The evaluation of the models instantaneously went through a tough validation protocol via stratified 5-fold cross-validation that was applied to the training split. This method guarantees that the ratio of churners to non-churners is maintained in each fold, thus yielding stable variance estimates and also eliminating the possibility of biased performance results. The main performance metric used was ROC-AUC, which is a threshold-independent metric and also very reliable in conditions where there is a class imbalance, hence making it suitable for churn prediction. Among the secondary metrics were the F1-score, which reveals the balance between precision and recall and hence indicates the model's ability to accurately identify true churners, and the Brier score, which measures the accuracy of predicted probabilities and is an important factor for downstream ROI modeling as well as decision-support systems.
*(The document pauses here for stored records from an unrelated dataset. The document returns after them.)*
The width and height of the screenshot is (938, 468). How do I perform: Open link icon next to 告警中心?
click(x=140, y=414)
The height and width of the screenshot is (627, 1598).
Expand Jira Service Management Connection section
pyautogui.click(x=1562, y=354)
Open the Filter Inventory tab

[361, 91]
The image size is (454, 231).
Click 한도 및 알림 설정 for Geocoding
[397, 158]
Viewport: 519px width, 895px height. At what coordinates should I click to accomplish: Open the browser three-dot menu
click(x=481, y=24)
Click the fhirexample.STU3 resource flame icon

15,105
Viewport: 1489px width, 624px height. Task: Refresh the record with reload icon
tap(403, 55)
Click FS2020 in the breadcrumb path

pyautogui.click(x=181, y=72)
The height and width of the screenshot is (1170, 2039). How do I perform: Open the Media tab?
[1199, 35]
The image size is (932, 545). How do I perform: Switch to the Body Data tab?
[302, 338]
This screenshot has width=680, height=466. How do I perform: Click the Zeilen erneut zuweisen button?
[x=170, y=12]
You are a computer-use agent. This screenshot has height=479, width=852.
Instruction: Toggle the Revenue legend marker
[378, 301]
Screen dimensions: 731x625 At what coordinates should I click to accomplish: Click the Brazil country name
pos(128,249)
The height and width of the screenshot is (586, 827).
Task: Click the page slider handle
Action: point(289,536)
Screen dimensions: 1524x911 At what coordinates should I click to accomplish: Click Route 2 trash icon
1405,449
Empirical outcome (hold-out test set)

All metrics come from the same train/test split (25 % hold-out, seed 42).

3.3. Business alignment

The modeling strategy manages to strike a balance between interpretability and performance by letting the managers start with the most transparent models like Logistic Regression or Decision Trees, which can provide clear operational insights, and then move on to testing more potent models like Random Forest or XGBoost through A/B testing in order to get the incremental lift. The operational feasibility is very much guaranteed by having extremely quick inference times, which are usually under a millisecond, and by the entire pipeline being serialized with joblib for API-based deployment without any hiccup. When it comes to scalability, the preprocessing transformer ensures that the entire workflow remains the same every time there is a data refresh in the future without the need for writing additional code. The combination of all these features allows for each technical decision made with respect to algorithms, parameters, or evaluation metrics to be linked to the specific size, class imbalance, and real-world business constraints of the Telco churn dataset. This connection leads to the development of models which are not only precise but also practical and capable of directing the decision-makers in the right way.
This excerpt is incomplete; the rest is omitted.